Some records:
+++

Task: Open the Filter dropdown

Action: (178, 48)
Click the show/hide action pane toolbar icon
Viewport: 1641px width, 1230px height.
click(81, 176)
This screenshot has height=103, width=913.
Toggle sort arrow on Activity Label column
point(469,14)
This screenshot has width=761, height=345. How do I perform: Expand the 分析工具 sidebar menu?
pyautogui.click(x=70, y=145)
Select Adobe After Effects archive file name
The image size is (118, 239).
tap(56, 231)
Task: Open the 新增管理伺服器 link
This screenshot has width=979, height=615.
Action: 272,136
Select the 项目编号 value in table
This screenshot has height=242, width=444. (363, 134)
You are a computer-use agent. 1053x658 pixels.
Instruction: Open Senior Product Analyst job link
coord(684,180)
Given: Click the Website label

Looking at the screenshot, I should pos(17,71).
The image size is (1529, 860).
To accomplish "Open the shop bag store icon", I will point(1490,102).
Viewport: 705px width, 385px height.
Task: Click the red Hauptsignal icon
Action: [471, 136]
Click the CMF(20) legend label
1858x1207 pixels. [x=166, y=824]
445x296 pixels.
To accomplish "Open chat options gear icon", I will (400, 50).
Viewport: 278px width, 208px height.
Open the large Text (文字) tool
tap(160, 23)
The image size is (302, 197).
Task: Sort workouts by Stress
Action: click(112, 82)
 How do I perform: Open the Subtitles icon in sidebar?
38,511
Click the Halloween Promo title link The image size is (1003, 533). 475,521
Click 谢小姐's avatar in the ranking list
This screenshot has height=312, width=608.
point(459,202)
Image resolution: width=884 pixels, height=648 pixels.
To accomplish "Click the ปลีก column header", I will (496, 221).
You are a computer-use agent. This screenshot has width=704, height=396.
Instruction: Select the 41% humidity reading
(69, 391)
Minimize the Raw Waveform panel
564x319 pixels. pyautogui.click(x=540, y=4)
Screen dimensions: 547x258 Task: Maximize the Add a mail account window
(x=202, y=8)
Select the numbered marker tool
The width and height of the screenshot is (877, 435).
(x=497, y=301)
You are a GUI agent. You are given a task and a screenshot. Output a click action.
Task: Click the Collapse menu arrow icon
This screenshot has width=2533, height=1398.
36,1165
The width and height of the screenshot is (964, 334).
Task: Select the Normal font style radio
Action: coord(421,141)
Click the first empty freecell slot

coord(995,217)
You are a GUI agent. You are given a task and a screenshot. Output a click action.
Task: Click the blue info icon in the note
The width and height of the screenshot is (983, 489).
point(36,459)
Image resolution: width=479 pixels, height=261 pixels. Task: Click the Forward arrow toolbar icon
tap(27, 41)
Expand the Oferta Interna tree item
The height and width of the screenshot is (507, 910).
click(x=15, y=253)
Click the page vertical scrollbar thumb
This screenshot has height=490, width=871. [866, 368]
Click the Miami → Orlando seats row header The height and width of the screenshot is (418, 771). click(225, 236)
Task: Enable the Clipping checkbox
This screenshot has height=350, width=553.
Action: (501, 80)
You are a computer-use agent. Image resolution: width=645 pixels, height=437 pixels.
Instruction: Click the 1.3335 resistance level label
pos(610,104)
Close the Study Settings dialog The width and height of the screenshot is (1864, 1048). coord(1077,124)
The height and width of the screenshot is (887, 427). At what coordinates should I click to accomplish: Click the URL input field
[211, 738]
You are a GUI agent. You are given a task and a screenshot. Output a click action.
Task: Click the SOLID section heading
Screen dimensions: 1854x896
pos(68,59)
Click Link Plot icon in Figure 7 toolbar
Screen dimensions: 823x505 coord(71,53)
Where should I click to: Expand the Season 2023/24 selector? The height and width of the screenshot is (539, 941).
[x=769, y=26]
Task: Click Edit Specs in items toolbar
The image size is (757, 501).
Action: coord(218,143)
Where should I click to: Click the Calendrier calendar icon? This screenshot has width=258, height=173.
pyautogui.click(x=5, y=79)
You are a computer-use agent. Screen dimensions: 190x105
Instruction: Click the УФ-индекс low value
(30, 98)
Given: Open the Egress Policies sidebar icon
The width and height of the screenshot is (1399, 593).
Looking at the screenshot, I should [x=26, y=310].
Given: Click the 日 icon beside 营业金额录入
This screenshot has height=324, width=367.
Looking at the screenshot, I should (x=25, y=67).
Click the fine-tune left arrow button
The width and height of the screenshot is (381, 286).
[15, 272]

+++

— Problem requirements —
Reproduce the records above verbatim, from the line with "The height and width of the screenshot is (887, 427)." to the line with "Screen dimensions: 823x505 coord(71,53)", both included.

— Full response —
The height and width of the screenshot is (887, 427). At what coordinates should I click to accomplish: Click the URL input field
[211, 738]
You are a GUI agent. You are given a task and a screenshot. Output a click action.
Task: Click the SOLID section heading
Screen dimensions: 1854x896
pos(68,59)
Click Link Plot icon in Figure 7 toolbar
Screen dimensions: 823x505 coord(71,53)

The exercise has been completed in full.